From Fewer Samples to Fewer Bits: Reframing Dataset Distillation as Joint Optimization of Precision and Compactness

This paper introduces QuADD, a unified framework that jointly optimizes dataset compactness and precision through differentiable quantization, demonstrating that balancing sample count and bit allocation significantly enhances information efficiency in dataset distillation.

My H. Dinh, Aditya Sant, Akshay Malhotra, Keya Patani, Shahab Hamidi-Rad

Published 2026-03-04
📖 5 min read🧠 Deep dive

The Big Problem: The "Too Much Data" Traffic Jam

Imagine you are a teacher trying to teach a student (an AI model) how to recognize animals. You have a massive library of 50,000 photos of cats, dogs, and birds.

The Old Way (Dataset Distillation):
Previously, researchers tried to solve the problem of "too much data" by picking a tiny, perfect handful of photos (say, 10 photos per animal) that represented the whole library. They called this Dataset Distillation.

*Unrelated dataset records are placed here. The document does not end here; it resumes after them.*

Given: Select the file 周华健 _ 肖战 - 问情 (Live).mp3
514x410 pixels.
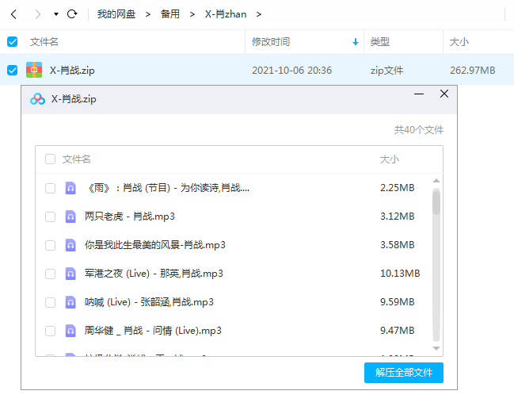Looking at the screenshot, I should [x=152, y=331].
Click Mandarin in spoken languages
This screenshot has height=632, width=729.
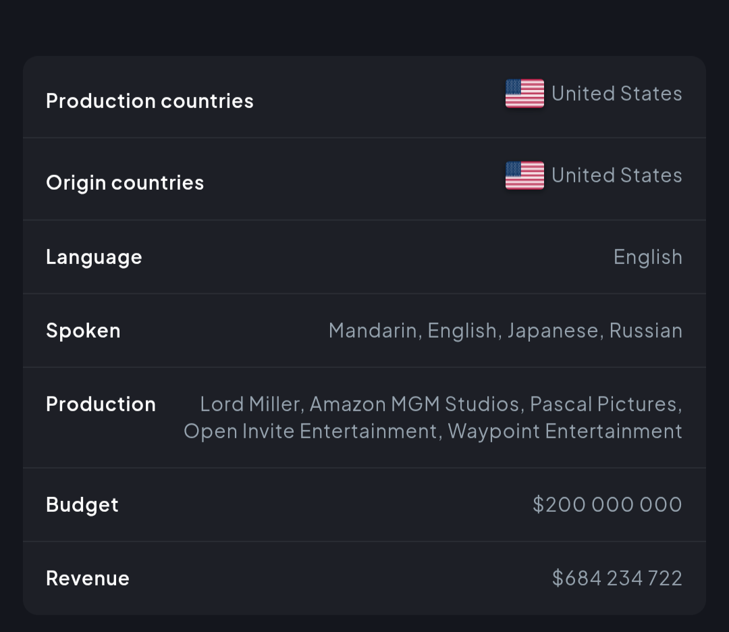pyautogui.click(x=373, y=331)
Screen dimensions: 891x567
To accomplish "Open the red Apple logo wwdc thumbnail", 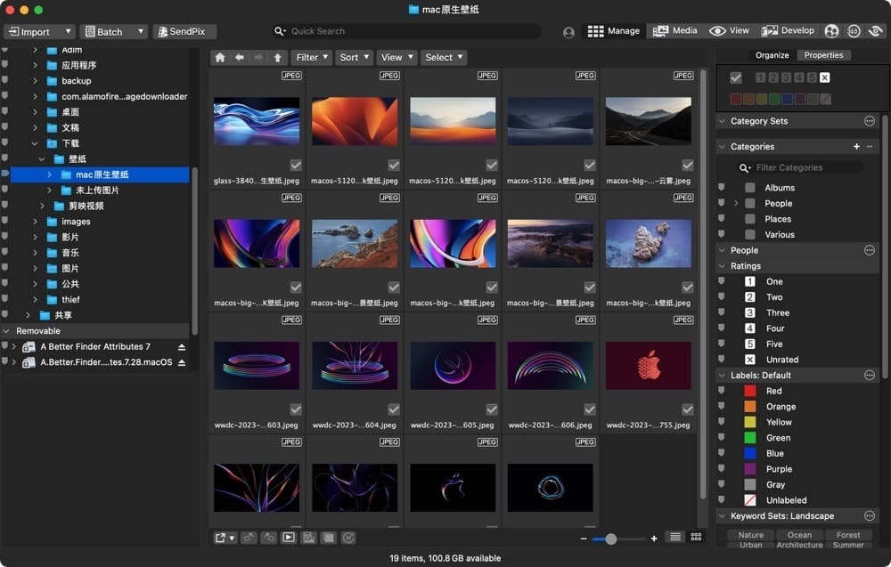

  • Analogy: It's like trying to summarize a 1,000-page novel by picking just 10 sentences. If you pick the right sentences, the student learns the story perfectly. If you pick the wrong ones, they get confused.

The Flaw:
The old method only cared about how many photos you kept. It assumed every photo was a high-definition, 32-bit masterpiece. But in the real world (like on a smartphone or a sensor in a forest), sending high-definition photos takes a lot of bandwidth and storage. It's like trying to send a 4K movie over a dial-up internet connection.

The New Idea: "From Fewer Samples to Fewer Bits"

The authors of this paper, QuADD, say: "Stop worrying just about the number of photos. Let's worry about the total size of the data."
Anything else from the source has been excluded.